The records are set out below this line. Return exactly the lines from the one containing "Task: Click the $12.95" through the last, and exclude the pictures.

#### STORED DATA

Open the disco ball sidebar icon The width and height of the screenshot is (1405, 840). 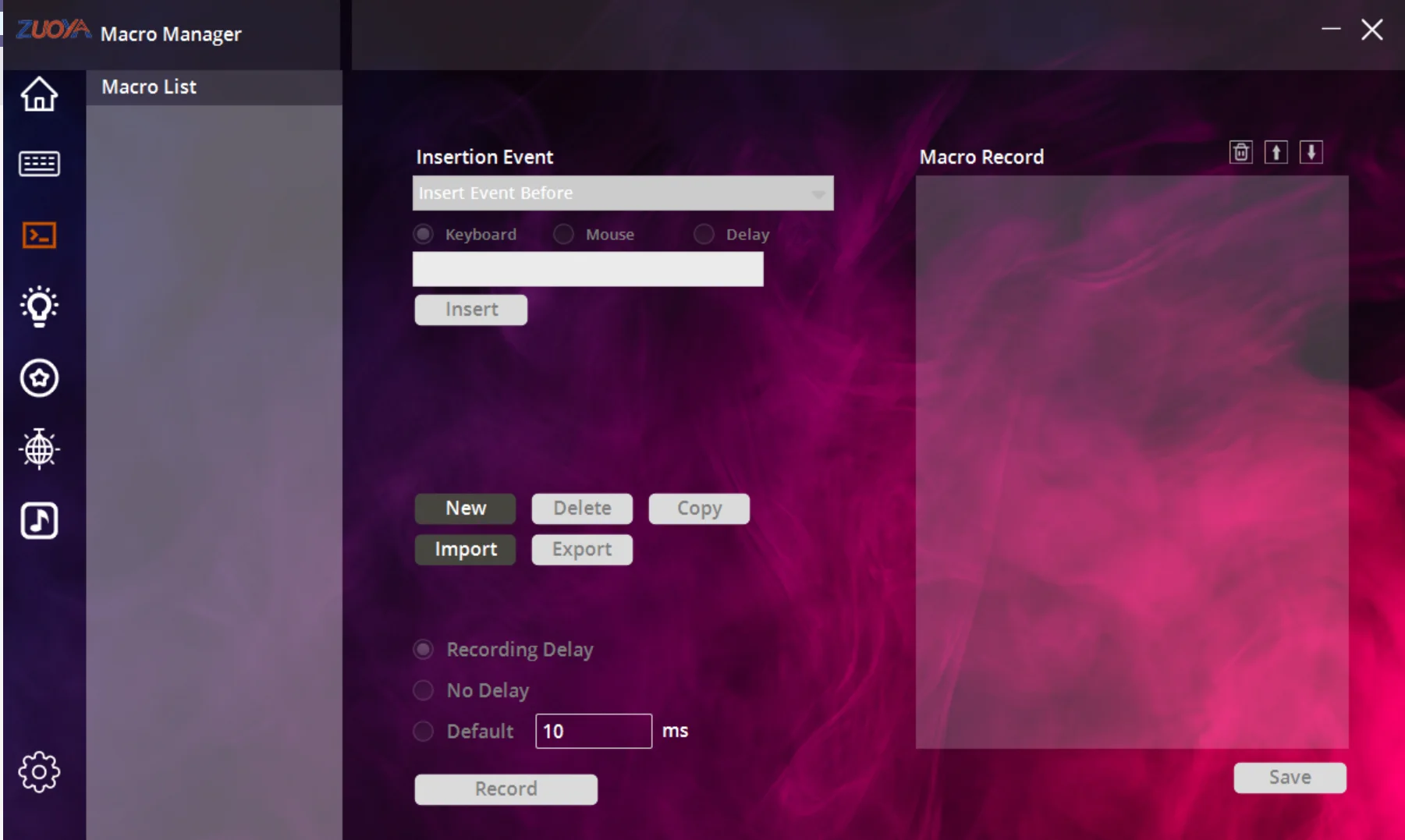coord(39,448)
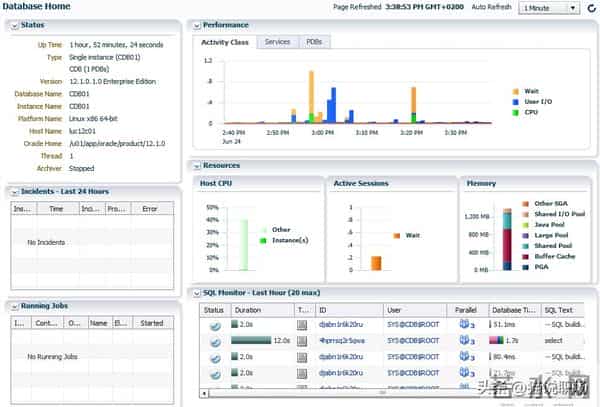Collapse the Resources section
The height and width of the screenshot is (407, 600).
196,165
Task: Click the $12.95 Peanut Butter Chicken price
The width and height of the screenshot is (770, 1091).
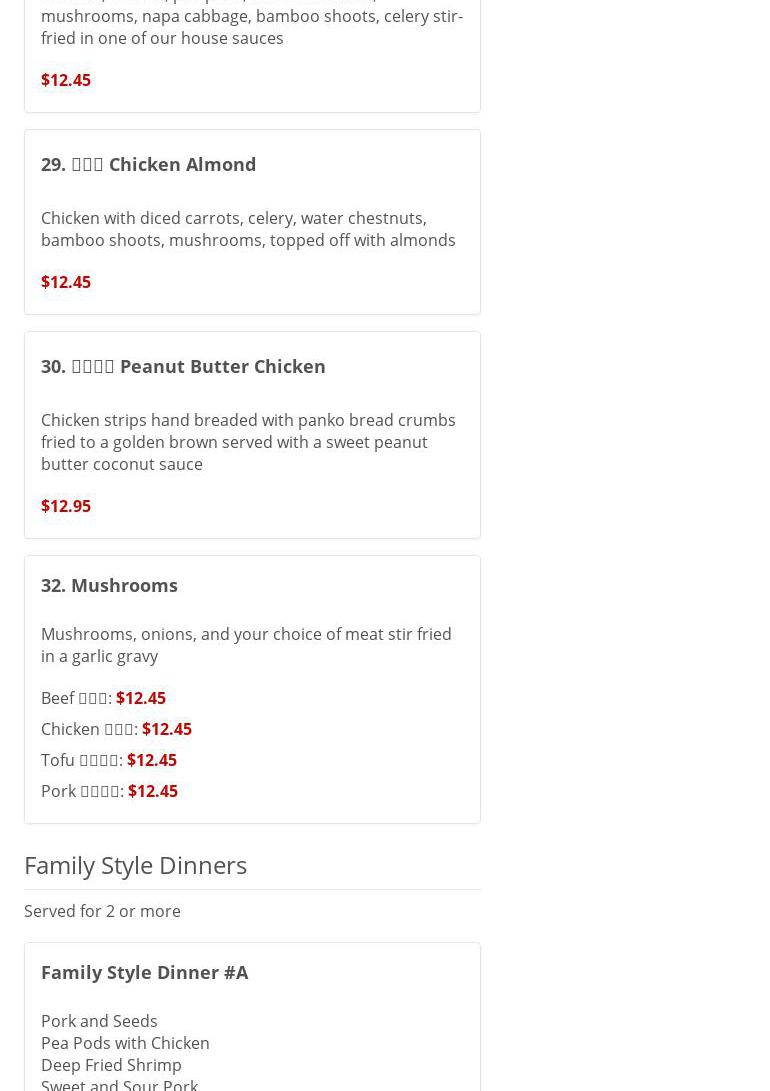Action: point(66,506)
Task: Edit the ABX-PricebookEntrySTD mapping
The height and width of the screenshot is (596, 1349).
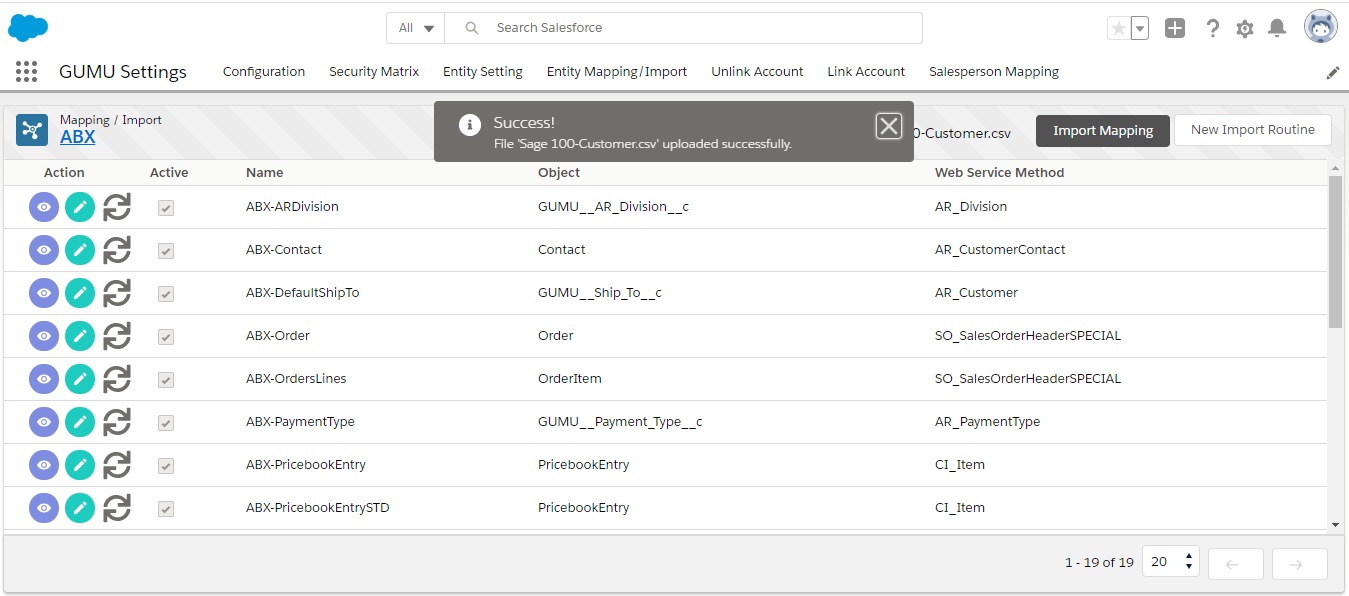Action: click(x=80, y=508)
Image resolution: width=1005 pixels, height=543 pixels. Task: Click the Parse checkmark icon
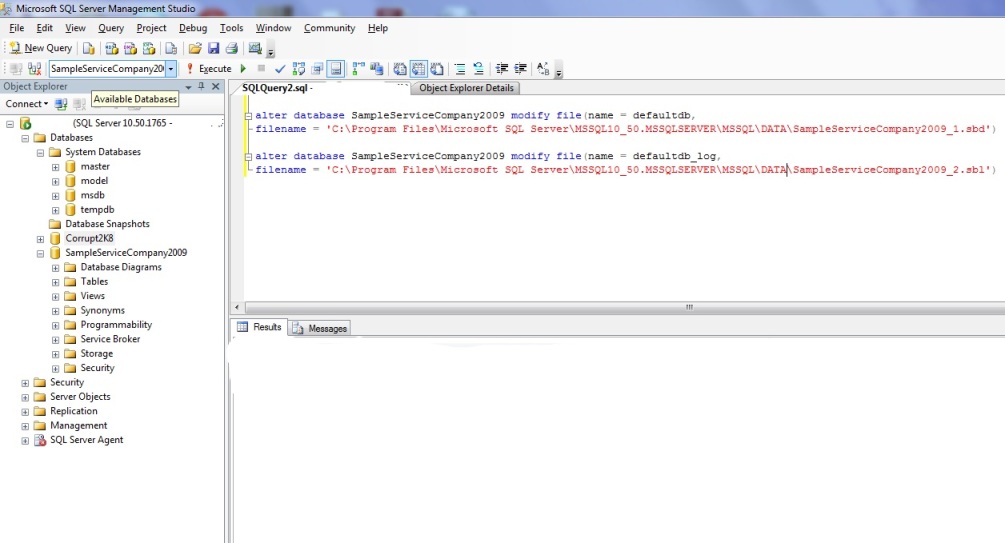(x=280, y=69)
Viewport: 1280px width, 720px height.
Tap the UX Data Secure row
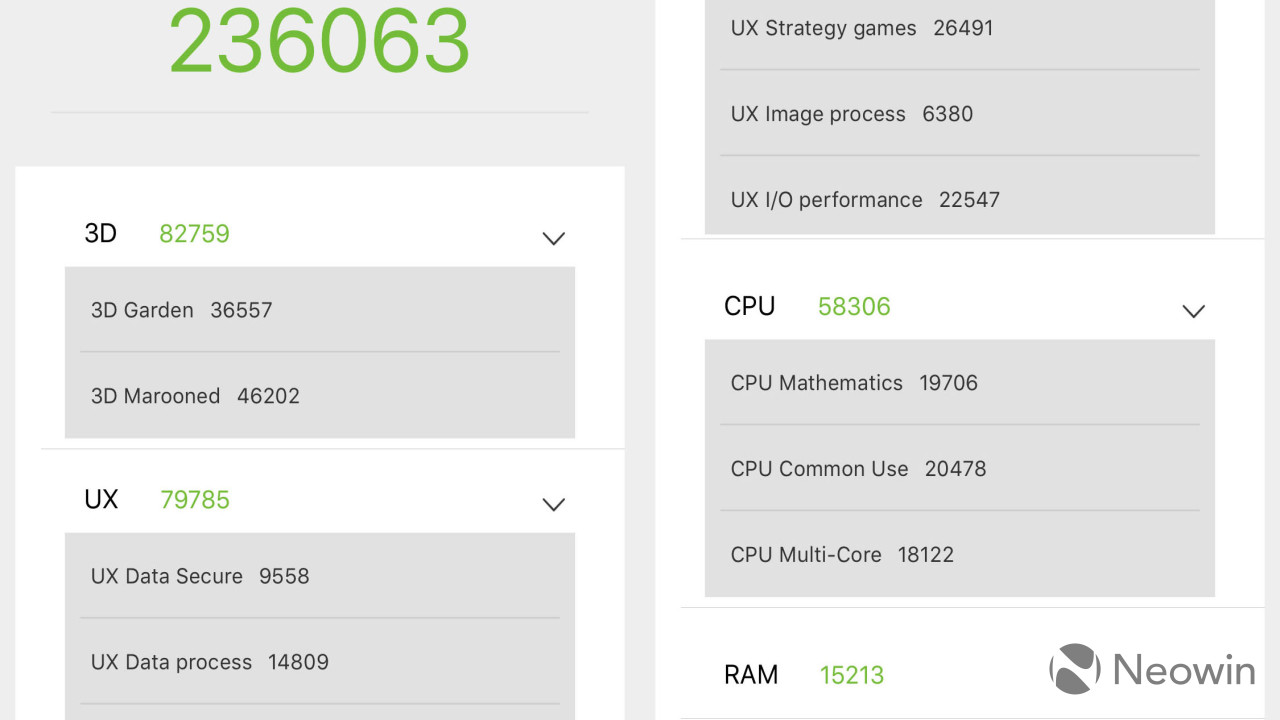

########

▶ **RESULT OF THIS EXERCISE**
Task: Click the $12.95 Peanut Butter Chicken price
The width and height of the screenshot is (770, 1091).
Action: point(66,506)
Task: Edit the ABX-PricebookEntrySTD mapping
The height and width of the screenshot is (596, 1349).
Action: click(x=80, y=508)
Image resolution: width=1005 pixels, height=543 pixels. Task: Click the Parse checkmark icon
(x=280, y=69)
Viewport: 1280px width, 720px height.
Tap the UX Data Secure row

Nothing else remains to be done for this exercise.